9364,55%0,16
39,40% 0,10
45,45% -0,17
4286,21% 0,05
6927,68% -0,09
Özel röportaj..
Sayın Çetin Ay, dünya ekonomisinin gidişatını nasıl görüyorsunuz?
Dünya, çoktan savaşın gölgesine girdi.
İran-Irak hattı alev aldı.
Petrol, artık sadece bir enerji meselesi değil; bir silah, bir şantaj, bir imparatorluk oyunu.
Batı ambargo masasında, Körfez diken üstünde, Çin sessiz ama hazırlıklı…
Ve Türkiye hâlâ içeride faiz-tarım-sığınmacı tartışmasında boğulmuş durumda.
Ama önümüzdeki altı ay, son on yılın değil, belki de son kırk yılın en büyük ekonomik türbülansına sahne olacak.
Ve bu kez sadece hükümetler değil, vatandaşlar da kendi ekonomilerini kurtarmakla sınanacak.
Soru:
Türkiye özelinde en büyük ekonomik risk nedir sizce..
TÜRKİYE’NİN GERÇEK RİSKİ: DÜNYADAN KOPARAK YOKSULLAŞMAK
Petrol 100 doları geçerse (ki geçecek), Türkiye’nin dış ticaret açığı bir çöküşe döner.
Kredi muslukları kısılır. Enerji maliyetleri artar.
Ama asıl tehlike: gıda ve ulaşım zincirlerinde yaşanacak derin bozulma.
Çünkü bu ülke artık sadece dövize değil, zamana karşı da borçlu.
Oyun artık kurda, faize değil; lojistik ve gıda güvenliğine dönecek.
Soru:
Ekonomi yönetiminin bugünkü durumunu nasıl değerlendiriyorsunuz..
EKONOMİ YÖNETİMİNİN HÂLİ: DİREKSİYONDAKİ KİMSE YOLU BİLMİYOR
Bugün ekonomi yönetimi, sadece rakamlarla oynuyor.
Oysa mesele artık faiz değil, ulusal kırılganlık.
Enflasyon kontrol altına alınsa bile, vatandaşın yaşadığı en büyük kriz:
“Alım değil, tutunma savaşı.”
Ama bu savaşı yalnız bıraktığınız halk, günü kurtarmak için değil, yarını terk etmek için yaşar.
Bu da ekonomik değil, sosyal bir çöküştür.
Soru:
Bu koşullarda vatandaş ne yapmalı, neye yönelmeli.
Klasik reçeteler bitti.
Altın al, döviz al, arsa kap… Bunların hiçbiri artık “kurtuluş” değil.

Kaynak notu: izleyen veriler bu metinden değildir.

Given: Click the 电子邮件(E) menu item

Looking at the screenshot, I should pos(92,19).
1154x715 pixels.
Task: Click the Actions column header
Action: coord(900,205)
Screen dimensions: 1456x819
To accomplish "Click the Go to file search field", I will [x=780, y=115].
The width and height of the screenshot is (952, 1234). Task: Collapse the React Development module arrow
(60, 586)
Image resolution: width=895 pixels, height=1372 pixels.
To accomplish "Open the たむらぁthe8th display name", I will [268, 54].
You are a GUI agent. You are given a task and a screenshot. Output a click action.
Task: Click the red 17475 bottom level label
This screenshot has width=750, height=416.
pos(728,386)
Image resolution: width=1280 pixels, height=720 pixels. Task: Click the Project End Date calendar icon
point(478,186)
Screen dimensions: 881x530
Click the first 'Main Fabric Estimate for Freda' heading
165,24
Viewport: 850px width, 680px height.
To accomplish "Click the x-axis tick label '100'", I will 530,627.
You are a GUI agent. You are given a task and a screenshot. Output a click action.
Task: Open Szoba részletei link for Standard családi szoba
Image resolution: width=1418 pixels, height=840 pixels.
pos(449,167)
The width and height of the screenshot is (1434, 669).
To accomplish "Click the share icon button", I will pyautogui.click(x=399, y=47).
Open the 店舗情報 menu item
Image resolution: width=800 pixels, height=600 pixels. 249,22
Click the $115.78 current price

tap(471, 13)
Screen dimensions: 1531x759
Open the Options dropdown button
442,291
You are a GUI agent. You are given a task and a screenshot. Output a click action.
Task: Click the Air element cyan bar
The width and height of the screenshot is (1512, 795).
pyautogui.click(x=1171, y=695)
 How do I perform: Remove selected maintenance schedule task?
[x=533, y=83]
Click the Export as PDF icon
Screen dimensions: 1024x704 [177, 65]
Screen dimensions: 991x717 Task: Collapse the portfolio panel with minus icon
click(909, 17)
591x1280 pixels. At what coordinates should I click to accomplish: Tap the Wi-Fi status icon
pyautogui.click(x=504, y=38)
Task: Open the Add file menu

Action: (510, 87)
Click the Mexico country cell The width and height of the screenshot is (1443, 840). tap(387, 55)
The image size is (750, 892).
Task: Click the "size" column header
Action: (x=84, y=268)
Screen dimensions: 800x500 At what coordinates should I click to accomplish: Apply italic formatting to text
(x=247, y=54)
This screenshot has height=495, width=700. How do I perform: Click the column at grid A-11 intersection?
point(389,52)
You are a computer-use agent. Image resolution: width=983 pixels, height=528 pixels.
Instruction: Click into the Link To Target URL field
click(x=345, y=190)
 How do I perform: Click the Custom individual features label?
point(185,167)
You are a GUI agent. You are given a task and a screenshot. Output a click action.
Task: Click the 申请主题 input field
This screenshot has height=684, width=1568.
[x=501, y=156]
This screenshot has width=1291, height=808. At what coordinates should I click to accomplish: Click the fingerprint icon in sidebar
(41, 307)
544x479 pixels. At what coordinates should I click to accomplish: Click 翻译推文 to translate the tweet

Çünkü yeni kriz, rakamların değil; sistemlerin çöktüğü bir kriz.
İşte size kimsenin yazmadığı ama uygulanabilir 5 kurtuluş adımı:
1. Gıda Enflasyonuna Karşı Ortak Tarım Havuzları Kurun
→ Bir apartman, bir mahalle, bir köy birliği:
Küçük çaplı tarım üretimi ve topluluk temelli gıda depolama sistemi kurulmalı.
Market zincirlerinden bağımsız, mahalle odaklı “gıda kooperatifleri” yaşamsal önem kazanacak.
Bu, aynı zamanda enflasyonun vatandaşı boğmasını engelleyecek direniş ekonomisidir.
2. Borçsuz Yaşama Geçin – “Taksitli Kölelik”ten Kurtulun
→ Telefon, araba, tatil, kredi kartı… Hepsi modern kölelik araçları.
Önümüzdeki 6 ayda faiz şoku yaşanabilir.
Borcu olmayan ayakta kalır.
Borçluluktan çıkamayanlar, yarı özel iflasa sürüklenecek.
Bugün bir şey almamak, yarın evini korumaktır.
3. Elden Para, Elden Altın – Banka Sistemi Değil, Güven Sistemi Kurun
→ Dijital paraya geçişe zemin hazırlanıyor.
Birçok ülke “nakit parayı azaltalım” derken aslında vatandaşın finansal özgürlüğünü yok ediyor.
Vatandaş şimdiden, elden işlem ağlarını, güvene dayalı altın döngüsünü kurmalı.
Bankacılık dışı karşılıklı takas sistemleri yakında hayati hâle gelecek.
4. Şehirden Kaçmak Değil, Şehirde Kümelenmek Gerek
→ Tarım arazisi almaya gücü yetmeyen için çözüm şehirde:
Ekonomik savunma grupları.
Bir apartmanda 10 kişiyseniz, 10 farklı beceriyi paylaşın.
Bir kişi muhasebeciyse biri teknisyen olmalı.
Bu model hem işsizliği azaltır hem üretimi hızlandırır.
Kriz, bireysel değil kolektif çözümlerle aşılır.
5. Yatırım: Arsa Değil, Bağımsız Enerji ve Bilgiye
→ Paranız varsa panel alın, rüzgâr türbini kurun.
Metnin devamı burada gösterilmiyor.